**Directions:**
Extract each line of the data below that contains the word "Click", matching its capitalization exactly.

**Listed entries:**
* start *

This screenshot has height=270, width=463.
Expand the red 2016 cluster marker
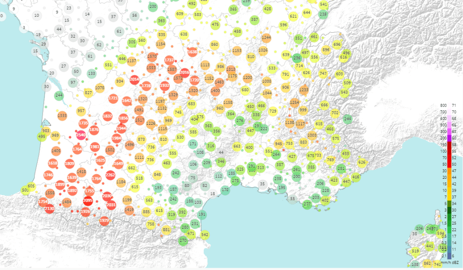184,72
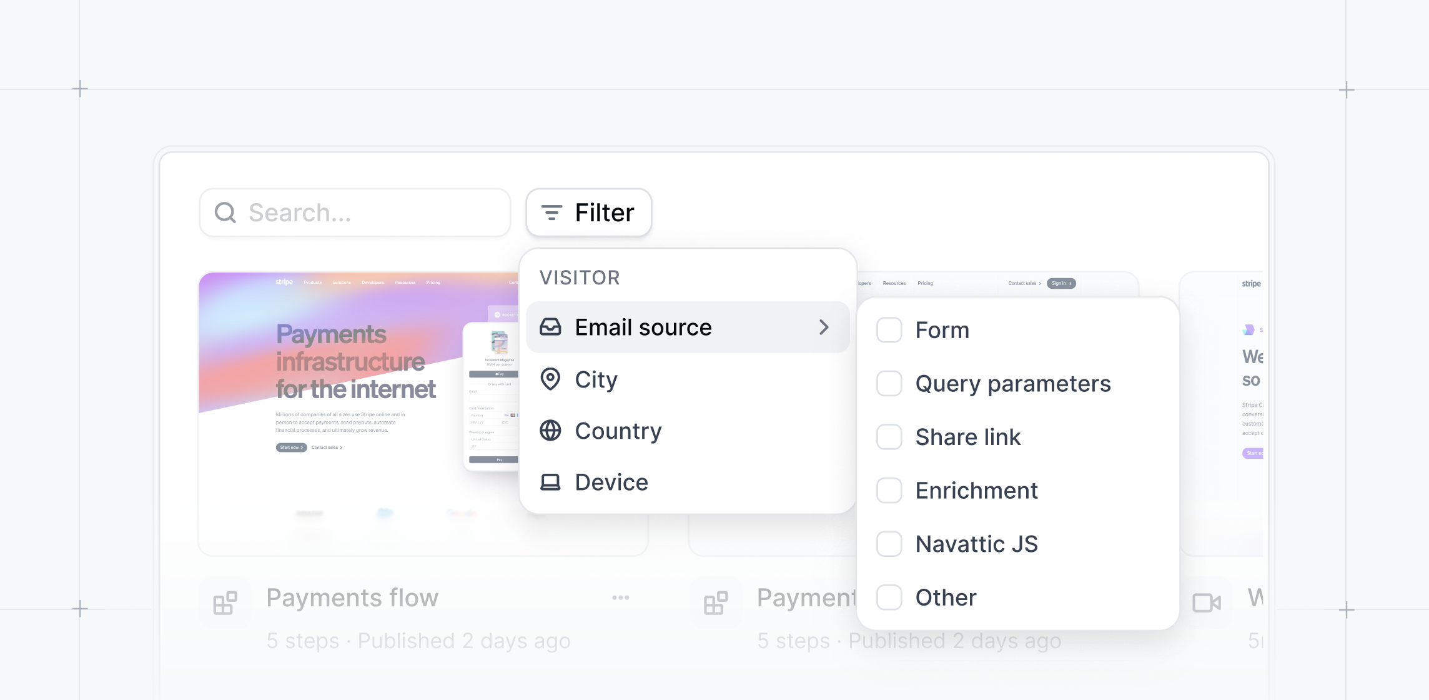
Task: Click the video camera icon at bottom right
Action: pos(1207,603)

* end *
* start *

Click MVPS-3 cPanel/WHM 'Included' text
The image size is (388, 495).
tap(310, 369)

* end *

**Output below:**
Task: Click the video camera icon at bottom right
Click MVPS-3 cPanel/WHM 'Included' text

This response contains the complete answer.